Sometimes, congenital ovaries may not have developed at all, or congenital diseases such as Turner Syndrome have very few eggs, and eggs are depleted until birth.


Amenorrhea may also occur in cases such as polycystic ovaries where ovulation is absent or infrequent.

Sometimes there are enough egg cells in the ovaries, but they may not respond to hormones from the pituitary gland (resistant ovarian syndrome).


Pituitary originated:

The central source of amenorrhea may be due to insufficient secretion of FSH and LH hormone (gonadotropins) from the pituitary gland. In this woman, it may be related to the problems arising from the chromosome structure or in the pituitary adenomas secreting excessive prolactin, FSH and LH may not be secreted and therefore the ovaries may not be stimulated. In the pituitary, which develops after severe postpartum haemorrhage, Sheehan Syndrome may occur due to low blood supply and ischemia, and ovarian and uterine production will cease when the central stimulus does not come to the wool.


Hypothalamic origin:

The secretion of gonadotropins called FSH and LH provides the highest centre in the hormone axis of the brain tissue, which is called the hypothalamus. The reasons why the gonadotropin-releasing hormone cannot be released can be some genetic anomalies, as well as excessive exercise, sadness, stress, sudden weight loss (such as anorexia nervosa) and even air exchange.


Diagnosis and treatment of amenorrhea:

In primary amenorrhea, hormone tests, a detailed ultrasonography and if necessary MR or CT tests, genetic diagnosis tests are performed and the cause is tried to be determined. The treatment will be arranged purely for the cause.

In secondary amenorrhea, pregnancy should be considered first and ultrasonography should be performed with a pregnancy test. If there is no pregnancy, hormone tests should be done. Secondary amenorrhea can be detected in thyroid and prolactin hormone abnormalities. When thyroid and prolactin hormone levels are returned to normal, the menstrual pattern will be normalized. If FSH and LH levels are high in the hormone profile, the probability of decreasing the ovarian reserve or going further to menopause can be determined. “Progesterone challenge test” has an important place in testing secondary amenorrhea. If the woman has menstruation after progesterone treatment; estrogen level is sufficient, there are uterus and ovaries. However, since there is no ovulation (ovulation), progesterone cannot be released and the woman cannot have menstruation. If she does not have menstruation despite progesterone treatment, either estrogen is not secreted enough or there is a lack of uterus and vagina. Then estrogen and progesterone are given together. If bleeding occurs, the uterus and vagina are normal. Then the possibility of hypothalamic pituitary insufficiency will be raised. The very low FSH and LH levels will support this diagnosis.
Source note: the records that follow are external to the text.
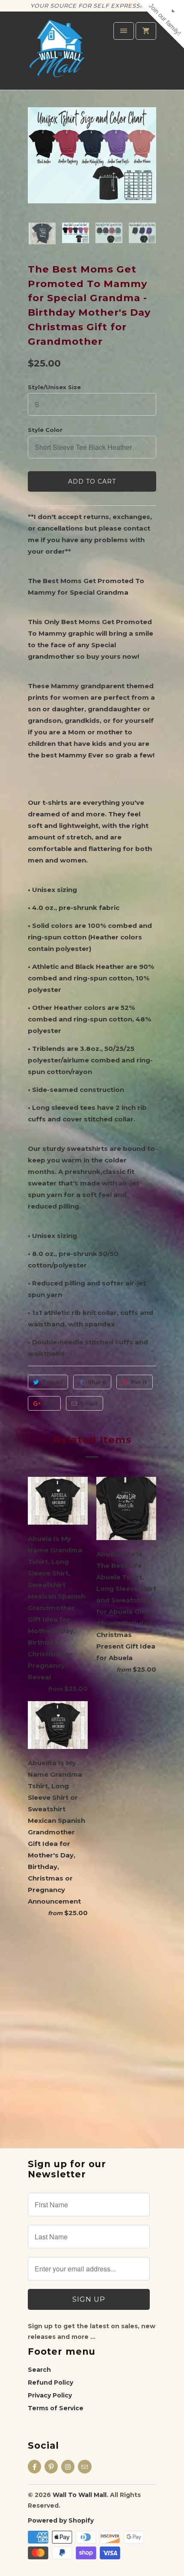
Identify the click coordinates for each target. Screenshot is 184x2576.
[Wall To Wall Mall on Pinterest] (51, 2466)
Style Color (45, 429)
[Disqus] (92, 2026)
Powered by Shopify (61, 2520)
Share (97, 1382)
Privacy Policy (50, 2395)
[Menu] (123, 31)
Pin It (139, 1382)
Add (48, 1403)
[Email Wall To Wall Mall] (84, 2466)
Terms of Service (55, 2408)
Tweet (52, 1382)
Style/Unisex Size (54, 387)
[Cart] (146, 31)
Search (39, 2370)
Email (89, 1403)
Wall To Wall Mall (80, 2495)
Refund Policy (50, 2382)
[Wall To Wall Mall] (60, 54)
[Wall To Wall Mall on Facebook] (34, 2466)
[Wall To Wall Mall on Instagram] (67, 2466)
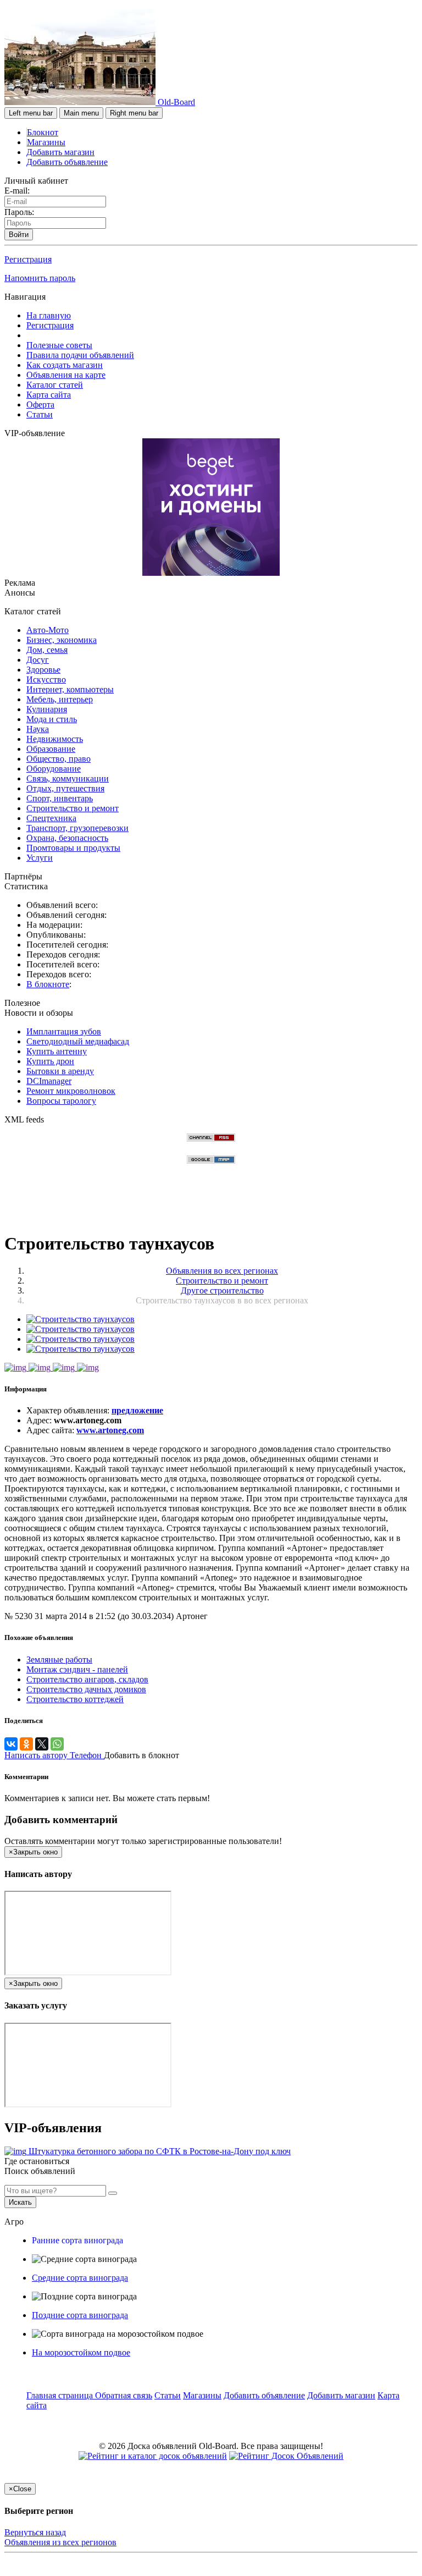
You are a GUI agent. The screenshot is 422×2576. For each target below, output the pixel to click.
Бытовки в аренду (60, 1071)
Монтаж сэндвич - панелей (77, 1669)
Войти (19, 234)
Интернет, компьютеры (70, 689)
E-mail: (17, 190)
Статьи (39, 414)
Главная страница (60, 2395)
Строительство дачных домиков (86, 1689)
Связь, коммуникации (67, 778)
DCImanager (48, 1081)
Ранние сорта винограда (77, 2240)
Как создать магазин (64, 365)
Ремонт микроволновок (70, 1091)
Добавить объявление (67, 162)
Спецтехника (51, 818)
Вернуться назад (35, 2532)
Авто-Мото (47, 630)
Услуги (39, 857)
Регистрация (28, 259)
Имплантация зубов (63, 1031)
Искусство (46, 679)
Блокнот (42, 132)
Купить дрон (50, 1061)
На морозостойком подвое (81, 2352)
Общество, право (58, 758)
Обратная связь (123, 2395)
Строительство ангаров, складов (87, 1679)
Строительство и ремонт (72, 808)
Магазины (46, 142)
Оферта (40, 404)
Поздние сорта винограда (80, 2315)
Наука (37, 729)
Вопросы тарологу (61, 1100)
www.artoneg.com (110, 1430)
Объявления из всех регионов (60, 2542)
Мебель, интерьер (59, 699)
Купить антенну (56, 1051)
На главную (48, 315)
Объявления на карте (66, 374)
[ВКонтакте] (11, 1744)
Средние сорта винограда (80, 2277)
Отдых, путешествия (65, 788)
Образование (50, 748)
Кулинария (46, 709)
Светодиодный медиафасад (77, 1041)
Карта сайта (48, 394)
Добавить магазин (60, 152)
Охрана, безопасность (67, 838)
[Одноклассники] (26, 1744)
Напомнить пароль (39, 278)
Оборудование (53, 768)
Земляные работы (59, 1659)
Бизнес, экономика (61, 640)
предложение (137, 1410)
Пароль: (19, 212)
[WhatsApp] (57, 1744)
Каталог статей (54, 384)
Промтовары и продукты (73, 847)
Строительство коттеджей (75, 1699)
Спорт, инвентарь (59, 798)
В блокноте (47, 984)
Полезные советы (59, 345)
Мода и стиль (51, 719)
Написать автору (37, 1755)
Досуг (37, 659)
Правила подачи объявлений (80, 355)
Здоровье (43, 669)
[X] (41, 1744)
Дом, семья (47, 649)
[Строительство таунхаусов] (80, 1319)
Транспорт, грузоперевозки (77, 828)
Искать (20, 2202)
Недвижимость (54, 739)
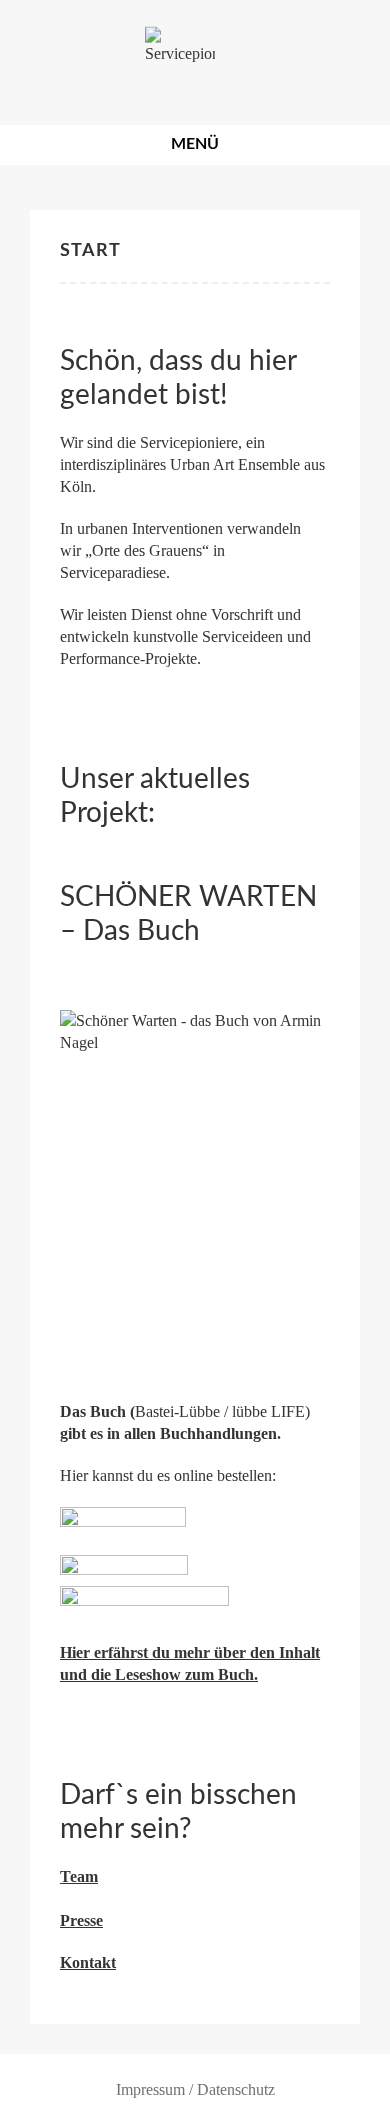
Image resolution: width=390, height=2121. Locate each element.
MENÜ (195, 144)
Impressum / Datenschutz (195, 2089)
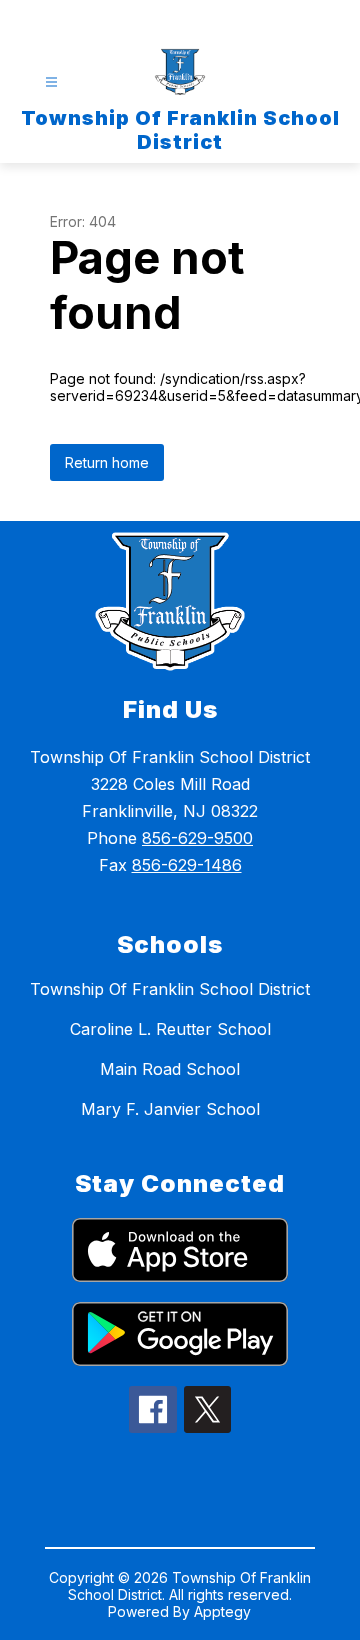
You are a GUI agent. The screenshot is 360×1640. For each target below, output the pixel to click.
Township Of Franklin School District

Treatment should be determined entirely by cause. In the meantime, women should be consulted about whether they can have children according to the cause of amenorrhea and, if possible, the ways of this process. From time to time, an approach to amenorrhea may require a multidisciplinary approach, including an endocrinologist, nutritionist and geneticist. Combination of estrogen and progesterone in hypothalamic and pituitary insufficiencies will provide menstrual order. In the case of anovulation, using only progesterone is sufficient to ensure menstrual order. If the patient wants a child, the path will be continued with the options for ensuring ovulation in both cases.

In congenital anomalies such as imperforate hymen, a simple surgical procedure will solve the problem very easily and the flow path of menstrual bleeding will be relieved.

The surgical option will also be a solution for the treatment of Asherman’s syndrome.

When genetic anomaly is determined, genetic counselling should be given with genetic experts and treatment should be taken by considering the clinical features brought by the anomaly.